I've got rampant alcoholism and drug abuse in my family. I'm forty-three and three-fourths now. For a long time I was outrunning addiction. I think it caught up with me. When that happened, who can say? I think I got drunk for the first time when I was 13. I slept over at a friend's house and we got into her parents liquor cabinet. We mixed an ugly sweet concoction of apricot brandy, bourbon, gin, vodka and various liqueurs. I wet my pants that night and passed out on the lawn. I woke up with weird clothes unknown to me soaked in throw-up, in a strange place with a strange permanent imprint on my brain. Eventually I sobered up and made it home undiscovered. There was drinking afterward. But I had learned my lesson. The lesson was: don't mix your drinks. The lesson wasn't: don't drink. I come from a drinking family. We're not authentic. We're not Irish. We're not wine swigging Italians. We're not gin-drinking aristrocrats. We're drinkers. I come from drinkers. I come from bragging football watching beer drinkers from Minnesota. I come from secret drinkers stuffing their bottles under couch coushins . I come from people who pee in pots who are too drunk to make it down the stairs. I come from embarassment and regret. I come from ruined holidays and suicide attempts. I come from death from neglect and squandered dreams. I come from repressed emotions and stiff hugs. I come from mistakes. I think I was the only child actually planned and hoped for. I have no children. That is probably a blessing. What godforsaken genes would I pass long to a child? I have dogs instead. I have dogs that I love like children. I have not brought them into this world with corrupted, doomed genes. I try to lift them up every day to fly. I want them to fly like I never have. And then I want to ride on their wings, their muscular flanks, their spit flying in the wind. I want to live on that pure joy they have from the moment they wake. I can't find that joy by myself, within my body without them. I don't have the joy imprint. But my dogs do.
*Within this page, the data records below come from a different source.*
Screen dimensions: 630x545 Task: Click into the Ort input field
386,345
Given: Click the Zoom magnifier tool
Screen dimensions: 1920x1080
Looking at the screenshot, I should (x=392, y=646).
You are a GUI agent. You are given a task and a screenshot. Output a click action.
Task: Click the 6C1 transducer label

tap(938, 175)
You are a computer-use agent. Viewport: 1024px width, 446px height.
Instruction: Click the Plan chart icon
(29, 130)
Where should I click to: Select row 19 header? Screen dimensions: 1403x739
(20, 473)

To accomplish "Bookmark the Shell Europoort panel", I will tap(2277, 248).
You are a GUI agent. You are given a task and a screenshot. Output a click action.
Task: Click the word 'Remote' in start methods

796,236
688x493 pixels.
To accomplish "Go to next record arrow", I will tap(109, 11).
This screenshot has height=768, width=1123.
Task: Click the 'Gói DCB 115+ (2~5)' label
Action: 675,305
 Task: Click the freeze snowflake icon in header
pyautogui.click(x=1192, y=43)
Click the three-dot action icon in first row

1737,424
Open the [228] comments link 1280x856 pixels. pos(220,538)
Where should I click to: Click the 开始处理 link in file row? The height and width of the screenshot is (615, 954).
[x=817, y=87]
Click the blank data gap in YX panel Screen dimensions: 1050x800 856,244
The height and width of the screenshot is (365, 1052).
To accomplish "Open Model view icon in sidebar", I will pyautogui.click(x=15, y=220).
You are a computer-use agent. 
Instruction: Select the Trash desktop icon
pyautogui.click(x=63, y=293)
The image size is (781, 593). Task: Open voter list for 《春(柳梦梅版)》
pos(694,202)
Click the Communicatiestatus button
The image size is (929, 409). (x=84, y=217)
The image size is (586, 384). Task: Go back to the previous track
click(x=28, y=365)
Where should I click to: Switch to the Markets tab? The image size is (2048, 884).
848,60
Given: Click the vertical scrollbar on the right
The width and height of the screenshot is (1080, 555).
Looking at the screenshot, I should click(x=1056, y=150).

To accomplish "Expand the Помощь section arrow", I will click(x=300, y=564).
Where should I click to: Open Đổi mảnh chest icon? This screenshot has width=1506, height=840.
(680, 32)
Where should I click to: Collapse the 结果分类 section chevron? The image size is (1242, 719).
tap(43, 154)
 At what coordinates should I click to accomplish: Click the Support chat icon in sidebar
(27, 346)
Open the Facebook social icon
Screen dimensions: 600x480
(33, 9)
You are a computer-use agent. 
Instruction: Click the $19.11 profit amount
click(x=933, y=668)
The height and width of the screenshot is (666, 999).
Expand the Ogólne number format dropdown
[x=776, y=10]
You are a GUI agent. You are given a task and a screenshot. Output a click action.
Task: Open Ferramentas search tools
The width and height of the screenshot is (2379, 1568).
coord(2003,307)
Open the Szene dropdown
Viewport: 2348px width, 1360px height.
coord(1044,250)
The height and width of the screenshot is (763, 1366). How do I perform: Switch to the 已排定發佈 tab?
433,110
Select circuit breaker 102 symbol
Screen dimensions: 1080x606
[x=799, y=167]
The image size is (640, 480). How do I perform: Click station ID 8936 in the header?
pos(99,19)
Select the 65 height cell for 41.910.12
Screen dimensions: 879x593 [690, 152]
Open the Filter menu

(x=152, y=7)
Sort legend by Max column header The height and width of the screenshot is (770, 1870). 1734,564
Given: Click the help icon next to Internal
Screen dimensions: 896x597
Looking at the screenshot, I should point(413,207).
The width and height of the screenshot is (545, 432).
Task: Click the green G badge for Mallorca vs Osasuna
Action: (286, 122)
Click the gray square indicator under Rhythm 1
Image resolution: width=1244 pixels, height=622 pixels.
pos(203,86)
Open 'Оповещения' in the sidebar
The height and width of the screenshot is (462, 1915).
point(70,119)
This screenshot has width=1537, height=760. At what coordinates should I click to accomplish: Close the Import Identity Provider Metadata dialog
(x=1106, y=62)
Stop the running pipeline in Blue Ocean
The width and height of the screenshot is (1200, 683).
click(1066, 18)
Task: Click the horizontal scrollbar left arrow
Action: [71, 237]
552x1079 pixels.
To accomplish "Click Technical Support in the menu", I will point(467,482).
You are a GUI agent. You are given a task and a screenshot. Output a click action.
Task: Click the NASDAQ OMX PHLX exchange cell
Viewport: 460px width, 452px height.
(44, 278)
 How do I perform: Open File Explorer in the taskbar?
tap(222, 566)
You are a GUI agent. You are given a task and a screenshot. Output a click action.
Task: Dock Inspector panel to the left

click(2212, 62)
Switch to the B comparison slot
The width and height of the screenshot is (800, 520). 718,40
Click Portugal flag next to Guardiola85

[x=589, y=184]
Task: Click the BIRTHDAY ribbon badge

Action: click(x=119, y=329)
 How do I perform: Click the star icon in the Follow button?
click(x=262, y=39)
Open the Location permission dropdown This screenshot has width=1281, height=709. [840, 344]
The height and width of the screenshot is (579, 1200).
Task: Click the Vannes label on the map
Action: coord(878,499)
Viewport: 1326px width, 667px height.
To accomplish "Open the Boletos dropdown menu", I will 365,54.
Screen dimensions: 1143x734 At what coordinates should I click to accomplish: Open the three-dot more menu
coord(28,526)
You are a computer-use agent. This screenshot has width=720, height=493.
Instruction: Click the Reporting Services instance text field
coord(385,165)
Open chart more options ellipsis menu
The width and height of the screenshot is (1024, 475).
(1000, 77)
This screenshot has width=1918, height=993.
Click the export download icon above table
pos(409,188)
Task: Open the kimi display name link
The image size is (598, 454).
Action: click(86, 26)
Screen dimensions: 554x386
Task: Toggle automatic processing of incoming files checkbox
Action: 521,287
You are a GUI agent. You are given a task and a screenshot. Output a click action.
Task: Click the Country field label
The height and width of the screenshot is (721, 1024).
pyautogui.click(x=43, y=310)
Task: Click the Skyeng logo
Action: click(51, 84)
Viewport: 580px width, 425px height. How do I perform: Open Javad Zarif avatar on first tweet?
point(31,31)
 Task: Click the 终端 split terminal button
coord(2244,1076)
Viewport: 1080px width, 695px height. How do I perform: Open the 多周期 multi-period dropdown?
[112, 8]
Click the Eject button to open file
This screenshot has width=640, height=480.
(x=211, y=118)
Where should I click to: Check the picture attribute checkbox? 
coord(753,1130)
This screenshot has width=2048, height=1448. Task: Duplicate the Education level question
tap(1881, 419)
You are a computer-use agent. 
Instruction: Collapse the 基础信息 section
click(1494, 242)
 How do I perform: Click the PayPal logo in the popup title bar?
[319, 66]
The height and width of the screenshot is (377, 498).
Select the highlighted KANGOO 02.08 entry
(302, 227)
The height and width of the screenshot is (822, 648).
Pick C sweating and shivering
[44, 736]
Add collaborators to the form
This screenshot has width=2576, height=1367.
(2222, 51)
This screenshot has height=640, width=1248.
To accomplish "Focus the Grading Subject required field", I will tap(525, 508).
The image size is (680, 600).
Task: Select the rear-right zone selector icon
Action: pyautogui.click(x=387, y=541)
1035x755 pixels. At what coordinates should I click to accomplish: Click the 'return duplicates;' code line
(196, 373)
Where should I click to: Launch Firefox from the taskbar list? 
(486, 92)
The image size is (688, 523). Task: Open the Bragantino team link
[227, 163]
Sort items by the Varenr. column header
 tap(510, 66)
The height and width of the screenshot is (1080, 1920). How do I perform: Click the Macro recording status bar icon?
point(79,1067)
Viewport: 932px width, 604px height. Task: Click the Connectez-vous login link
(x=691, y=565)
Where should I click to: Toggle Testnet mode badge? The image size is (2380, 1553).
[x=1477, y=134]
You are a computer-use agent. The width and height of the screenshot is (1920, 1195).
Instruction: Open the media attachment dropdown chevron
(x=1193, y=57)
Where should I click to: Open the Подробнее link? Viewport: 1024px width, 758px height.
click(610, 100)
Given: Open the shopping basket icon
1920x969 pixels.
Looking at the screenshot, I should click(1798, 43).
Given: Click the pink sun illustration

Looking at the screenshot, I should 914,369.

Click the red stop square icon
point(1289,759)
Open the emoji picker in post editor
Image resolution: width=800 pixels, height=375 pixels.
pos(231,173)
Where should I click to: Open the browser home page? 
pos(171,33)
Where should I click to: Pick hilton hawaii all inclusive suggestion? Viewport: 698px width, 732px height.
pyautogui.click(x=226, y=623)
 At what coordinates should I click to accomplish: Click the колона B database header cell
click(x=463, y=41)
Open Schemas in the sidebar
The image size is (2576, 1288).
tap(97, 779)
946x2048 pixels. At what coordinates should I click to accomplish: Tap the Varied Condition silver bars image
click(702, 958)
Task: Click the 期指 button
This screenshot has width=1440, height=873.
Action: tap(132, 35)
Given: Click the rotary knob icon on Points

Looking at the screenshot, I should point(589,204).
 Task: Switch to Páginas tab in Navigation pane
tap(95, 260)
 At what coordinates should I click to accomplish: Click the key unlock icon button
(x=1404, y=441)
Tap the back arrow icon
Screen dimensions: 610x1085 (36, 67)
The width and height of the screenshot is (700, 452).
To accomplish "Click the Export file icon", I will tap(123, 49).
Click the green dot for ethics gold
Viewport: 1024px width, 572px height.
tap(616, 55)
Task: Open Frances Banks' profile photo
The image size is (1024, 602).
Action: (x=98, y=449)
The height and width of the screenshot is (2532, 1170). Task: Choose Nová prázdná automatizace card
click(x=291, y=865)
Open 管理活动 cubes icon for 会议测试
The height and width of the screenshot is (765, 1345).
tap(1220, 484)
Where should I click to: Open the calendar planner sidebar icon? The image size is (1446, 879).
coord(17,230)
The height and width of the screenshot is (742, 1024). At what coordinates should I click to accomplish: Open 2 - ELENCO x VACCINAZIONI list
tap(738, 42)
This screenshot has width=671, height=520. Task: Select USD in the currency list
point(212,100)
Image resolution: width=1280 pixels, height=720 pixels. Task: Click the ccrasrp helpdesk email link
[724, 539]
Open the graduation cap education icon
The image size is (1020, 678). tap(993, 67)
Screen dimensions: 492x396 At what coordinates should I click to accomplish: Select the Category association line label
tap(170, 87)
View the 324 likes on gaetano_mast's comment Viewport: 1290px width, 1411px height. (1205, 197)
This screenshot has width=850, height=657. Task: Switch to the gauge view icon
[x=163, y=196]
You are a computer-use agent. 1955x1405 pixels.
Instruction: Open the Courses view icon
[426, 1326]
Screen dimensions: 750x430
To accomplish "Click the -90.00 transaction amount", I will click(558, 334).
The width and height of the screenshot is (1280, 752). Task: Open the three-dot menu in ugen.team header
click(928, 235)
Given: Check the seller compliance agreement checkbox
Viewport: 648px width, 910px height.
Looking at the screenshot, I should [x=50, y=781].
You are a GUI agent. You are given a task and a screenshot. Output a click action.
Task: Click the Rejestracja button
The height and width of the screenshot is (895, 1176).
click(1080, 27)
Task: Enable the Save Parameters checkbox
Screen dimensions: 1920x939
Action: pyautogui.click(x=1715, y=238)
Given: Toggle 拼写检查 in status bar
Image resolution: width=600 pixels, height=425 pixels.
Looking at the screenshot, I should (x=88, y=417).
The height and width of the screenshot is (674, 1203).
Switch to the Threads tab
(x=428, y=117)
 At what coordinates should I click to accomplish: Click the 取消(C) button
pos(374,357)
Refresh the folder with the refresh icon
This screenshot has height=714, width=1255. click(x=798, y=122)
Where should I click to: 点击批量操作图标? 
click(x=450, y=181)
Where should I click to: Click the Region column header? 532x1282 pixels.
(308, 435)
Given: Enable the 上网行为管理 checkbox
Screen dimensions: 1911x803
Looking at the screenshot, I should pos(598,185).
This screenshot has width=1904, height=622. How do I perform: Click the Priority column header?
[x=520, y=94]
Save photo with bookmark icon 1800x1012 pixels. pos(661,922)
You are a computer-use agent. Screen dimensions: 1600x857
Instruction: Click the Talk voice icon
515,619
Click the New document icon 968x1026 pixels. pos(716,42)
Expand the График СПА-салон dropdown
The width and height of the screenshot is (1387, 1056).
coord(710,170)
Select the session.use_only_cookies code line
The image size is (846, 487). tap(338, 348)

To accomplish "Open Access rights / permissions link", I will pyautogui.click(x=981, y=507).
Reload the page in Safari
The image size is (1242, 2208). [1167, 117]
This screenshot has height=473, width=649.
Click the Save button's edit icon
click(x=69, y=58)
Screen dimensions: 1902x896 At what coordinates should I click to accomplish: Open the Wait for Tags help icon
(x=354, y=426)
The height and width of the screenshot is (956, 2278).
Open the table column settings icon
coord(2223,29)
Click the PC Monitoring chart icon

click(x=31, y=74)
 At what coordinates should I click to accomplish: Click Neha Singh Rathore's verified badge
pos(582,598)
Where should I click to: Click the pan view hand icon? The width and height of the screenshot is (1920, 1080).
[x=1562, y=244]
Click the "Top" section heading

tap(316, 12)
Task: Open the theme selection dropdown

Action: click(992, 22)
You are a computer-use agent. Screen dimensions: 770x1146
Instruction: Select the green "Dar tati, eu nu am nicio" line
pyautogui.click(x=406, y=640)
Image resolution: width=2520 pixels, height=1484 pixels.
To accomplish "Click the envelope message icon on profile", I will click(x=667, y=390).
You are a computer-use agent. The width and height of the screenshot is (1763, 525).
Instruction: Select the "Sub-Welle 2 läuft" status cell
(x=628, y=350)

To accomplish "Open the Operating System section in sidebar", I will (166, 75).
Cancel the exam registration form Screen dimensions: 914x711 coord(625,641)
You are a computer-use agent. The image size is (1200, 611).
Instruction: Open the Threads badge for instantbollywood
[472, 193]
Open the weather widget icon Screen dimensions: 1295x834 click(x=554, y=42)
When I wake up in the morning I feel doomed. But when I put my running shoes on, tether up the dog, unlatch the gate and start running, I feel protected and blessed. I feel the sun, the drizzle, the breath of my dog's life, the absence of stagnation and addiction, the possibility of the future, the imaginable, the everything, and I feel something like joy. And then hope glimmers in. And that's the best part.
This is incredibly sad and beautiful. and you are an a.maz.ing writer. period.